(Available records Opens)

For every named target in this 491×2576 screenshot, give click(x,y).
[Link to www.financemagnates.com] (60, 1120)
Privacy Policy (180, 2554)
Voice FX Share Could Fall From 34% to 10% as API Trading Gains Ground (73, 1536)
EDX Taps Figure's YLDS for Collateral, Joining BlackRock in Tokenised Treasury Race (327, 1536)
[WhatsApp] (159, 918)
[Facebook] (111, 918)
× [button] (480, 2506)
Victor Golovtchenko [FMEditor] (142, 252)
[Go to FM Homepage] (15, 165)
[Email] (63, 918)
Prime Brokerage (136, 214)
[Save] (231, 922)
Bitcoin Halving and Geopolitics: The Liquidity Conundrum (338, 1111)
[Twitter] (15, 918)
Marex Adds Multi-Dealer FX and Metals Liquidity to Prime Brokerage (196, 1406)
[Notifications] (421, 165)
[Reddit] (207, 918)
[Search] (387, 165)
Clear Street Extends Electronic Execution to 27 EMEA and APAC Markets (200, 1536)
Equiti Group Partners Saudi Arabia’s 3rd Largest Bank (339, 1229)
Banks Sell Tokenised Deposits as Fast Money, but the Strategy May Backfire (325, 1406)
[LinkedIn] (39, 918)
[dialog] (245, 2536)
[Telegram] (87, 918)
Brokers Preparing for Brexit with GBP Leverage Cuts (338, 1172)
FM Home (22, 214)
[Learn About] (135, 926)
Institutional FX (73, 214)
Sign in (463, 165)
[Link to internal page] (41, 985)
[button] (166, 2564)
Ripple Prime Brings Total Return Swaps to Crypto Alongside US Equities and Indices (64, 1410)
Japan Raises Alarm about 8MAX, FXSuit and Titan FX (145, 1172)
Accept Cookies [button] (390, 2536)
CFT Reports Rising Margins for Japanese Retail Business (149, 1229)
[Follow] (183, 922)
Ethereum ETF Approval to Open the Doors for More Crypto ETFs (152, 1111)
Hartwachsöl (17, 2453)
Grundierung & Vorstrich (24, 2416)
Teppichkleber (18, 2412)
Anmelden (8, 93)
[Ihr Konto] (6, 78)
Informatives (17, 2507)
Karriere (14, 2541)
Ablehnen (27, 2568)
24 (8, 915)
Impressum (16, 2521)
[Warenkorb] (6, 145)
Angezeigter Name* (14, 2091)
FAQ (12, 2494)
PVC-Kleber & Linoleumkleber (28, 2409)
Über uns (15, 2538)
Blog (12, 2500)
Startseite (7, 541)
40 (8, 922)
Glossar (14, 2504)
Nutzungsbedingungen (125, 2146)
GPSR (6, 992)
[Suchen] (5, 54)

(Available records Closes)
(Available records Opens)

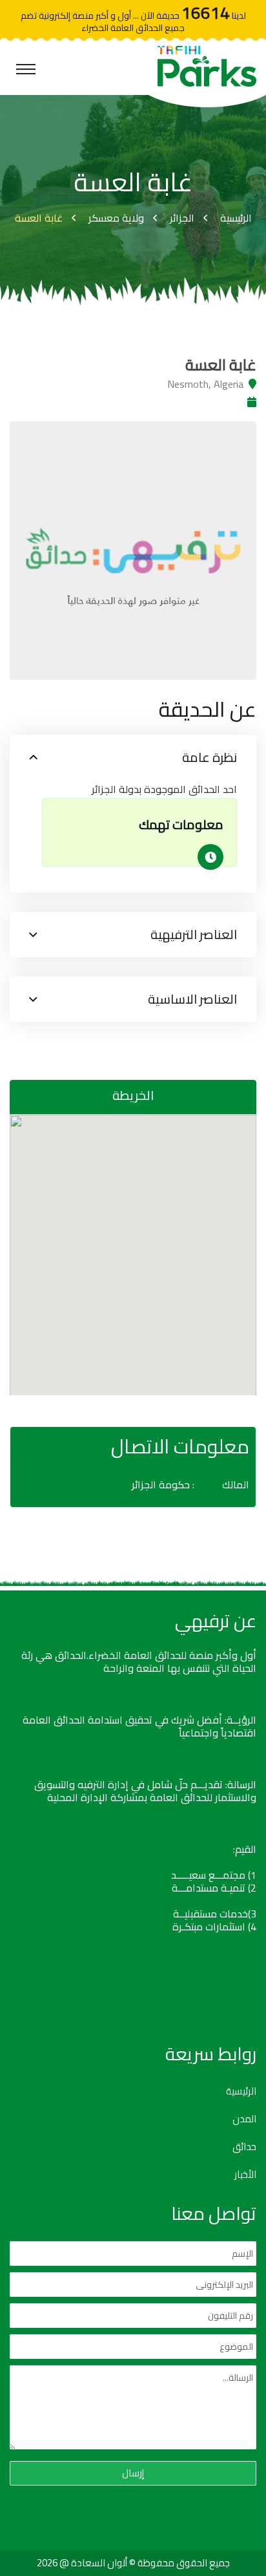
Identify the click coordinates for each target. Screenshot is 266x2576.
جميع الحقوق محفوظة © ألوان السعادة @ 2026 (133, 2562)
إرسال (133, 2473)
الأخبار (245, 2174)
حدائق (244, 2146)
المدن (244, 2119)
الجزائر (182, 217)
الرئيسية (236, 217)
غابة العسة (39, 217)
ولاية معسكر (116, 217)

(Available records Closes)

**Task statement:**
Copy back the listing above exactly, but only from the line with "For every named" through the line with "[Telegram] (87, 918)", both ends included.

**Reply:**
For every named target in this 491×2576 screenshot, give click(x,y).
[Link to www.financemagnates.com] (60, 1120)
Privacy Policy (180, 2554)
Voice FX Share Could Fall From 34% to 10% as API Trading Gains Ground (73, 1536)
EDX Taps Figure's YLDS for Collateral, Joining BlackRock in Tokenised Treasury Race (327, 1536)
[WhatsApp] (159, 918)
[Facebook] (111, 918)
× [button] (480, 2506)
Victor Golovtchenko [FMEditor] (142, 252)
[Go to FM Homepage] (15, 165)
[Email] (63, 918)
Prime Brokerage (136, 214)
[Save] (231, 922)
Bitcoin Halving and Geopolitics: The Liquidity Conundrum (338, 1111)
[Twitter] (15, 918)
Marex Adds Multi-Dealer FX and Metals Liquidity to Prime Brokerage (196, 1406)
[Notifications] (421, 165)
[Reddit] (207, 918)
[Search] (387, 165)
Clear Street Extends Electronic Execution to 27 EMEA and APAC Markets (200, 1536)
Equiti Group Partners Saudi Arabia’s 3rd Largest Bank (339, 1229)
Banks Sell Tokenised Deposits as Fast Money, but the Strategy May Backfire (325, 1406)
[LinkedIn] (39, 918)
[dialog] (245, 2536)
[Telegram] (87, 918)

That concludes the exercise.